Disebutkan bahwa kedatangan dan keislamannya adalah pada tahun ke tujuh, pada tahun Perang Khaibar. Qais berkata: bahwa Abu Hurairah mengatakan keada kami: “Saya bersahabat dengan nabi selama tiga tahun.” Sedangkan Hamid bin Abdurrahman Al Humairi mengatakan: “Dia menemani nabi selama empat tahun.” Kata Adz Dzahabi: “Inillah yang benar.” Abu Shalih mengatakan: “Abu Hurairah adalah sahabat nabi yang paling hafizh.”
Terjadi perbedaan para sejarawan kapan wafatnya. Al Waqidi menyebutkan Abu Hurairah wafat tahun 59 Hijriyah, usia 78 tahun.
Al Waqidi mengatakan Abu Hurairah menyalatkan wafatnya ‘Aisyah, yakni pada Ramadhan 58 Hijriyah, dan menyalatkan Ummu Salamah pada Syawal 59 Hijriyah.”
Abu Ma’syar, Dhamrah, Abdurrahman bin Maghra, Al Haitsam dan lainnya mengatkan, wafat tahun 58 Hijriyah.
Hisyam bin ‘Urwah mengatakan bahwa Abu Hurairah wafat tahun 57 Hijriyah, dua tahun sebelum wafatnya Mu’awiyah. Beliau wafat di Madinah dan dimakamkan di Baqi’. Wallahu A’lam (Lengkapnya lihat Siyar A’lamin Nubala, 2/578- 633)
Selanjutnya:
سَمِعْتُ رَسُوْلَ اللهِ صلى الله عليه وسلم يَقُوْلُ : Aku mendengar Rasulullah shallallahu ‘alaihi wa sallam bersabda
Abu Hurairah adalah sahabat nabi yang paling banyak meriwayatkan hadits, walau kebersamaannya dengan Rasulullah shallallahu ‘alaihi wa sallam hanya empat tahun. Abu Hurairah 5374 hadits, Ibnu Umar 2630 hadits, Anas bin Malik 2286 hadits, Aisyah Ummul Mukminin 2210 hadits, Ibnu ‘Abbas 1660 hadits, dan Jabir bin ‘Abdullah 1540 hadits.
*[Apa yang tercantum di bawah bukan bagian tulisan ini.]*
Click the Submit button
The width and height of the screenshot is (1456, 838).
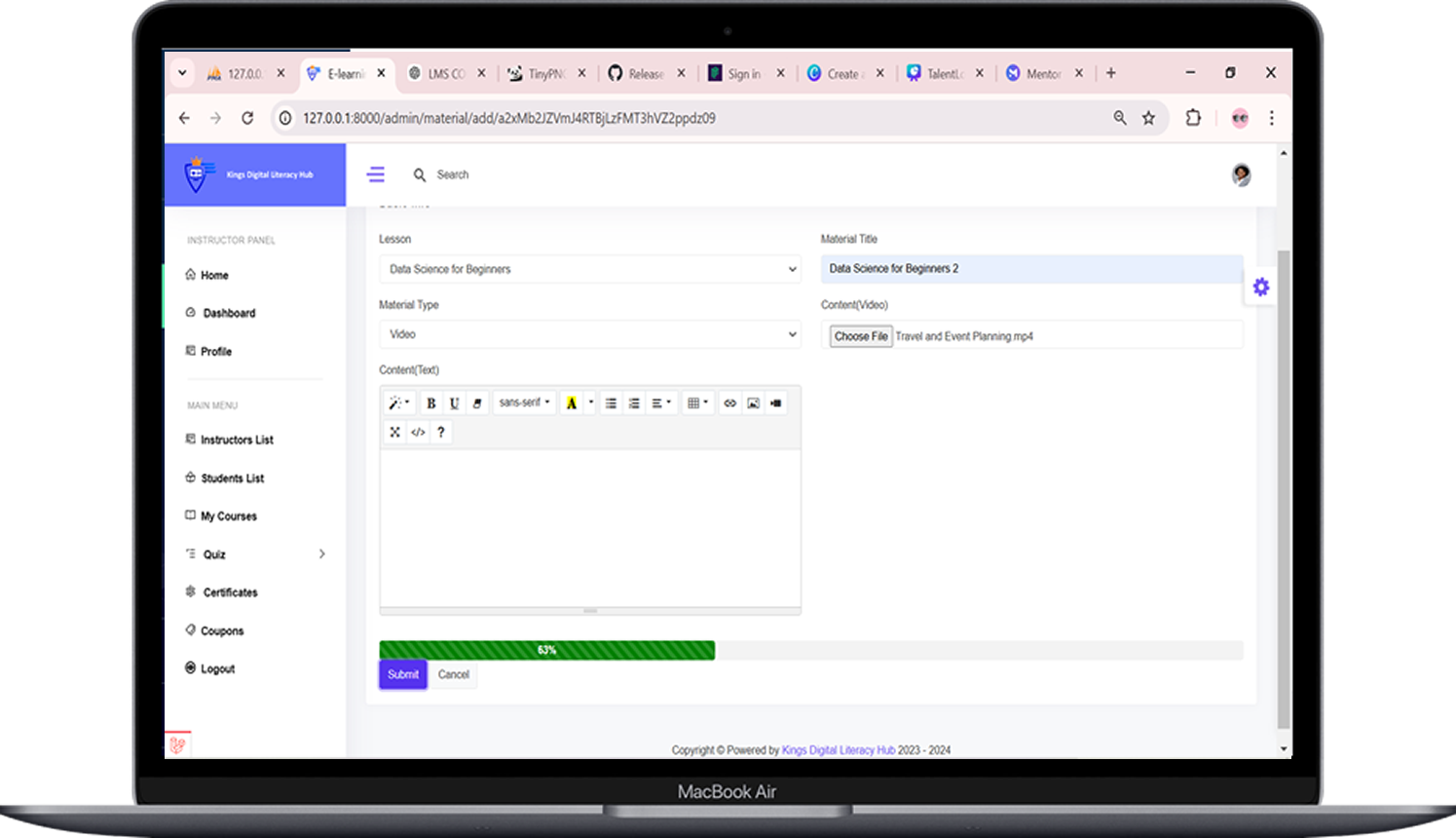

Imam Asy Syafi’i rahimahullah mengatakan:
أبو هريرة أحفظ مَن روى الحديث فى دهره
“Abu Hurairah adalah manusia paling hapal meriwayatkan hadits pada masanya.” (Imam An Nawawi, Tahdzibul Asma wal Lughat, No. 877)
Selanjutnya:
مَا نَهَيْتُكُمْ عَنْهُ فَاجْتَنِبُوهُ : apa-apa yang kalian saya larang darinya maka jauhilah
Yaitu sesuatu hal baik perkataan, perbuatan, atau apa saja yang Rasulullah shallallahu ‘alaihi wa Sallam larang untuk kaum muslimin, maka jauhi, hindari, dan kesampingkan, baik larangan yang mendatangkan kekufuran, dosa besar, dosa kecil, atau perbuatan yang dapat merusak kepribadian (baca: makruh) walaupun tidak berdosa.
Syaikh Ismail Al Anshari rahmatullah ‘alaih mengatakan:
فاجتنبوه : باعدوا منه حتما في المحرم ، وندبا في المكروه .
“Maka jauhilah artinya dalam perkara yang diharamkan maka jauhilah, tidak bisa tidak. Ada pun dalam perkara makruh maka dianjurkan untuk tetap dijauhi.” (At Tuhfah Ar Rabbaniyah, hadits No. 9)
Al Imam An Nawawi rahimahullah memberikan penjelasan sebagai berikut:
فَهُوَ عَلَى إِطْلَاقه ، فَإِنْ وَجَدَ عُذْر يُبِيحهُ كَأَكْلِ الْمَيْتَة عِنْد الضَّرُورَة ، أَوْ شُرْب الْخَمْر عِنْد الْإِكْرَاه ، أَوْ التَّلَفُّظ بِكَلِمَةِ الْكُفْر إِذَا أُكْرِهَ ، وَنَحْو ذَلِكَ ، فَهَذَا لَيْسَ مَنْهِيًّا عَنْهُ فِي هَذَا الْحَال . وَاَللَّه أَعْلَم .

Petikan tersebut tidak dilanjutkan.